First and foremost, we all want our children to be happy, now and longer term. Part of a parents’ role is ensuring children have the right opportunities and options further down the line for them to achieve their potential and find a job they love, not just tolerate. One of the more important decisions they will make in an academic sense is which GCSE options to pursue. This milestone typically comes during Year 9, when they are around 13 to 14 years old. Seems scary to be thinking about what they’ll be when they grow up already? Maybe, but it’s worth putting time and effort into guiding your child at this time.
What GCSEs they study, and what grades they achieve, will affect their choice of sixth form college and what A Levels they are able to study for. They may affect eligibility for a university course; and even the universities to which they can apply. They may even impact on longer term career choices. So what do you, as a parent, need to know?
Firstly, there is a core of subjects that all pupils must study. These are largely non-negotiable:
- English Language
- English Literature
‘Sciences’ covers physics, chemistry and biology, which can account for either three separate GCSEs or the Double Award, which equates to two GCSEs. The latter still covers the three sciences, albeit in a different way, and will not disqualify your child from studying physics, chemistry or biology to A Level, provided an appropriate level of achievement is attained.

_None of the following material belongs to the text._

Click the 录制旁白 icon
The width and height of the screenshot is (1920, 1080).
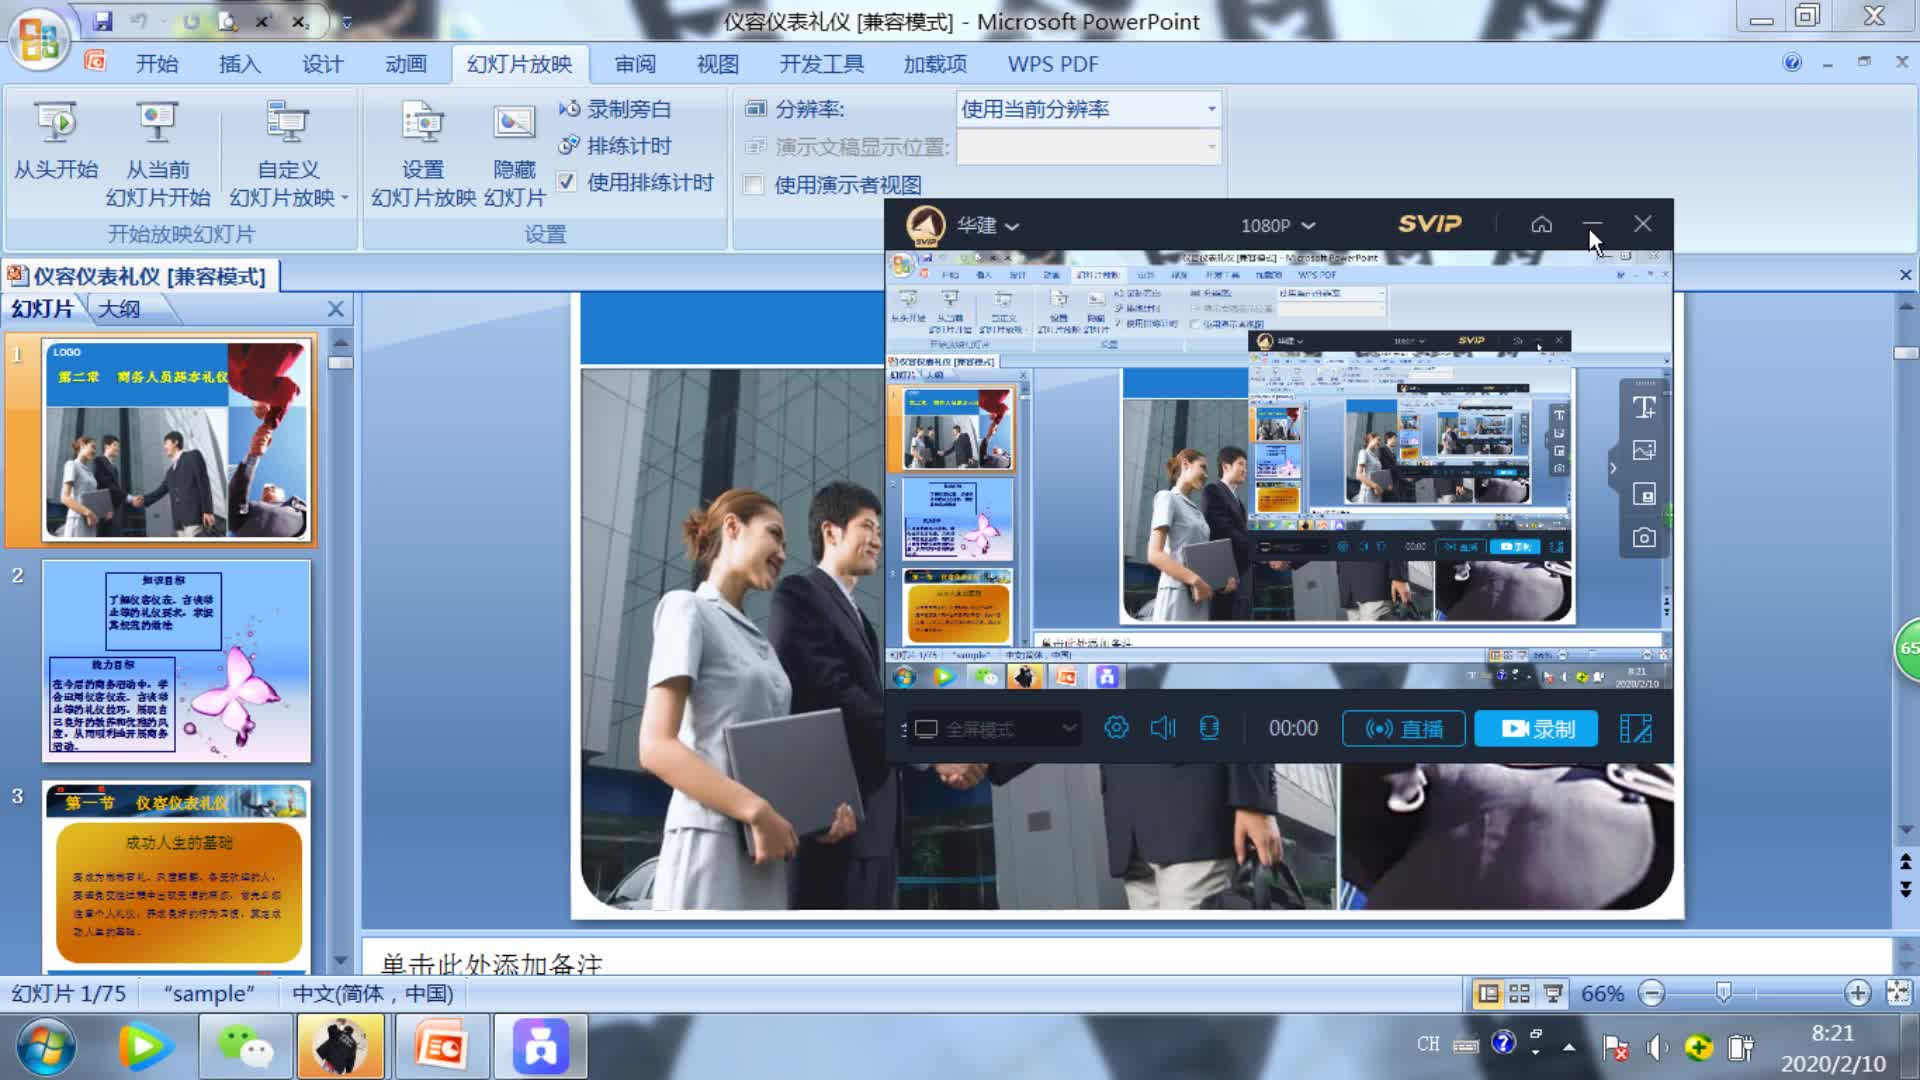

So that fills five or six of the options. Most children will study for between eight and ten GCSEs, and the remaining slots can be filled as you and they decide. However, they must be offered at least one option in each of four so-called ‘entitlement areas’. These include the arts, design & technology, humanities, and modern foreign languages; although they aren’t obliged to select one from each of these categories. How to narrow it down? Try the following:
- If your child has a specific university course in mind, look at university requirements and on online forums for advice on which additional subjects to take. Many universities like to see well-rounded students, so for some, a mixture of languages, an arts subject and their preferred humanities subject, either history or geography, will work well.
- If they do not know what they want to study further at A Level or equivalent, opting for a broad range will also keep their options open. The GCSE courses will help them learn more about preferences in learning styles and strengths – for instance, design & technology subjects can be more practical; history or geography more theoretical and essay-based.
- Does your child have a passion for particular subjects? They have to study and achieve in these subjects for two years. It will be demotivating studying for a subject they actively dislike.
What should you advise them against? Essentially, discourage decisions based on personalities such as a like or dislike of a particular teacher; or on what subjects friends are choosing. Two years is a long time in anyone’s life and situations change. Better to make a list of pros and cons, and make the decision objectively!